» **Deine Aufgaben**
**A.** Gib aus dem Text über die Belastbarkeit von Menschen das Stück wortgetreu aus, das bei „Die Menschen sind“ anfängt und bei „Stimmung führen kann.“ aufhört.
**B.** Schreib den Text über die Belastbarkeit von Menschen nach seinem letzten Satz weiter.

» **Vorliegender Auszug**
——————

Die Menschen sind unterschiedlich belastbar. Die einen können viel ertragen und sich mehr zumuten als andere. Bei einigen ist die Psyche vielleicht vorbelastet (zum Beispiel durch eigene traumatischen Erfahrungen aus der Vergangenheit), dass die ununterbrochene Flut von Kriegsbildern nicht nur zu einem bedrückenden Gefühl, sondern sogar zu einer depressiven Stimmung führen kann.

——————

» **Vorliegende Angaben**
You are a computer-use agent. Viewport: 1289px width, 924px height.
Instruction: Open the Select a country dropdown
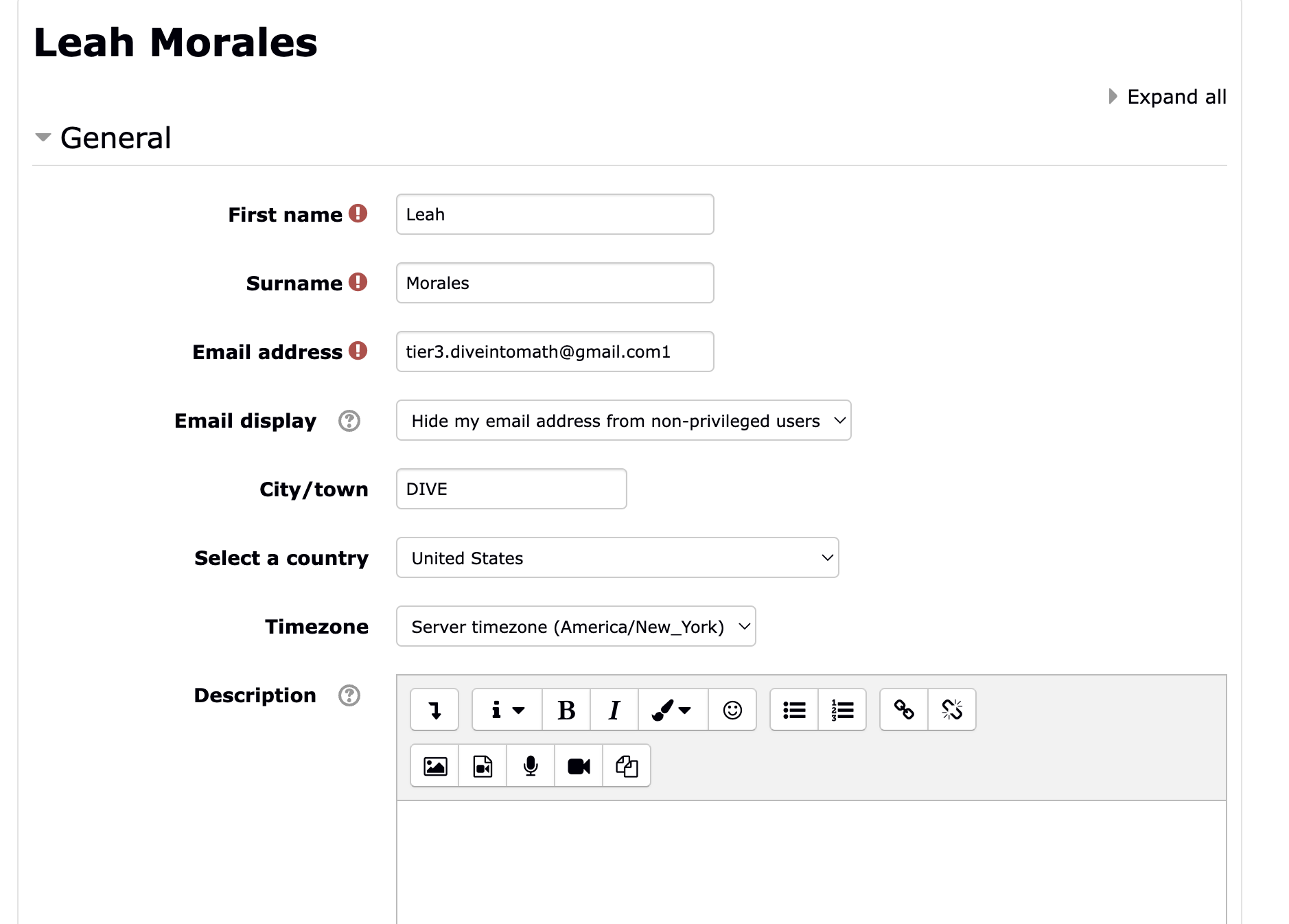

——————

» **Erwartete Antworten**
**A.**
Die Menschen sind unterschiedlich belastbar. Die einen können viel ertragen und sich mehr zumuten als andere. Bei einigen ist die Psyche vielleicht vorbelastet (zum Beispiel durch eigene traumatischen Erfahrungen aus der Vergangenheit), dass die ununterbrochene Flut von Kriegsbildern nicht nur zu einem bedrückenden Gefühl, sondern sogar zu einer depressiven Stimmung führen kann.

**B.**
Bei manchen Menschen geht es viel weiter als nur eine bedrückende Stimmung: Die Nachrichten und Eindrücke aus dem Krieg führen zu einer dauerhaften Beschäftigung mit dem Geschehen und können sogar Appetitverlust, Schlaflosigkeit oder starke Schuldgefühle verursachen. Diesen Zustand nennt man auch „Trauma des Beobachters“. Oft entsteht das Trauma nicht nur aufgrund der Bilder, die wir sehen, sondern auch aus dem Gefühl der Machtlosigkeit heraus. Wenn wir eine Situation nicht kontrollieren können, geraten wir in einen Stresszustand. Der Krieg in der Ukraine riss bei vielen Menschen alte Wunden auf und weckte alte Traumata, die irgendwo im tiefsten Unterbewusstsein schlummerten.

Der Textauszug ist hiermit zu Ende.